In the documentary a guy who'd been a marine in the Okinawa invasion recounted how he once saw an old Japanese woman come out of one of the many caves Japanese had been hiding in. She was responding to American soldiers calling into the cave, telling them to surrender. The Americans didn't know that the Japanese government had told civilians that if anyone surrendered for any reason, their family would be shamed forever, and that the Americans would murder the men immediately, then rape all the women before running them over with tanks.
This woman must have believed that, because, the soldier said, she pulled an American grenade out of her kimono, pulled the pin and threw it at the nearest American soldier. It exploded, killing the soldier.
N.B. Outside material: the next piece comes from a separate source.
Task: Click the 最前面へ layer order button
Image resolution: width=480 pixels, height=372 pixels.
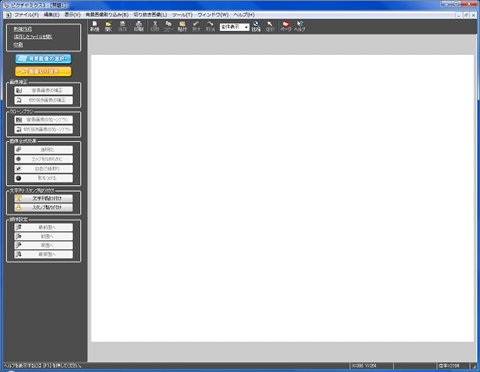Action: pyautogui.click(x=43, y=227)
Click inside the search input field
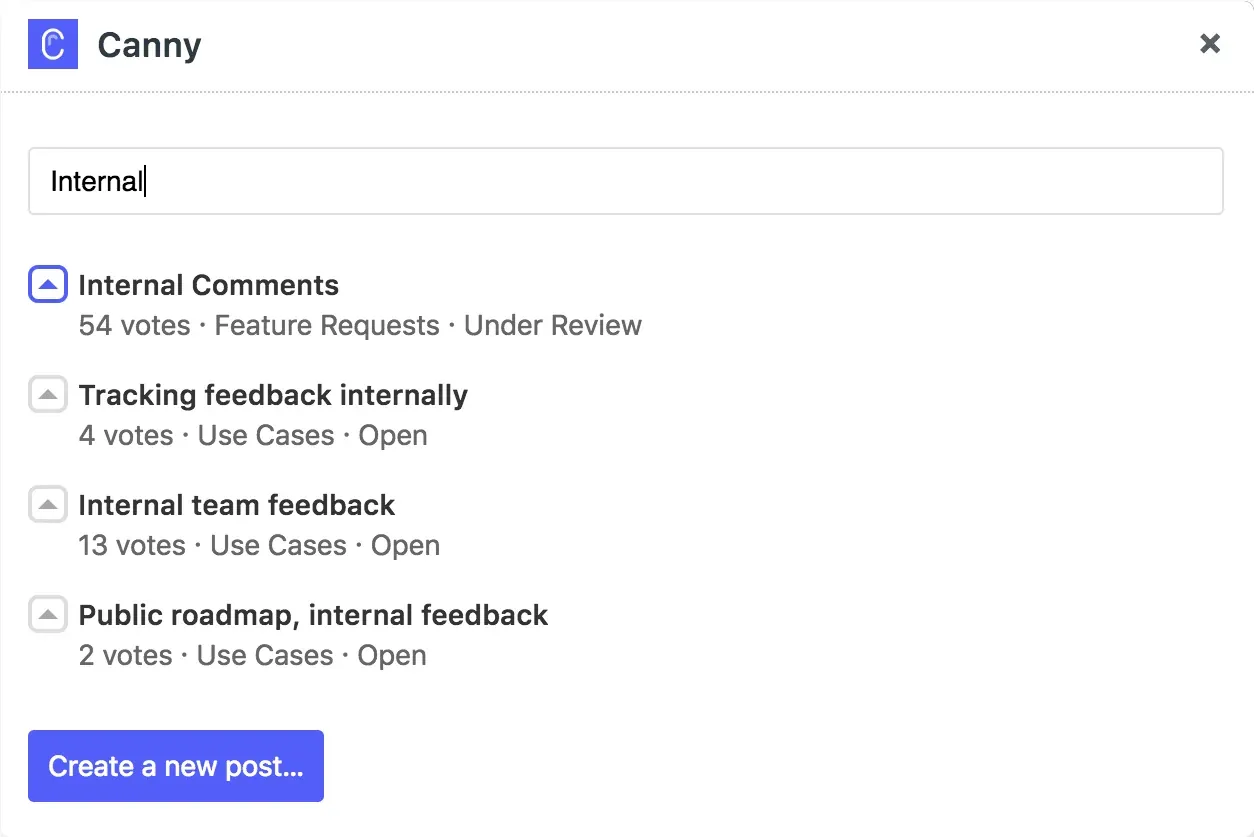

And the guy recounting his eyewitness account of this incident said "Then I shot her."
If you had polled the American soldiers like this Marine who were poised to invade the Japanese mainland later that month, and asked them whether they approved nuking Hiroshima and Nagasaki, 99% of them would have said "Go for it." Ditto their families and friends back home. And they would have supported nuking every other Japanese city, one after another, if the Japanese failed to surrender, rather than invade or blockade.
Before we nuked Hiroshima the Japanese government had decided to reject our calls to surrender--in fact, they thought we were bluffing, and that a spirited defense against invasion would force us to give up and allow the Japanese military to remain in charge.
What's astonishing is that after we bombed Hiroshima, the head of the Japanese military told the government that we only had one of these bombs--and they decided that the only way they'd surrender would be if we left Japan's military government intact and didn't occupy the homeland.
And even after we nuked Nagasaki, they still almost didn't surrender. Junior officers, hearing of the Emperor's surrender document, stormed government buildings in an attempt to mount a coup d'etat and destroy the document. They might well have succeeded if Inami, the head of the military, had supported them.
After the surrender, Hirohito said that the Japanese military had relied too much on "spirit" and not enough on science.
My favorite comment came from the Empress, however. She wrote about seeing waves of B-29s flying over Tokyo during those last days before surrender, and noted that "unfortunately, the B-29 is a splendid airplane."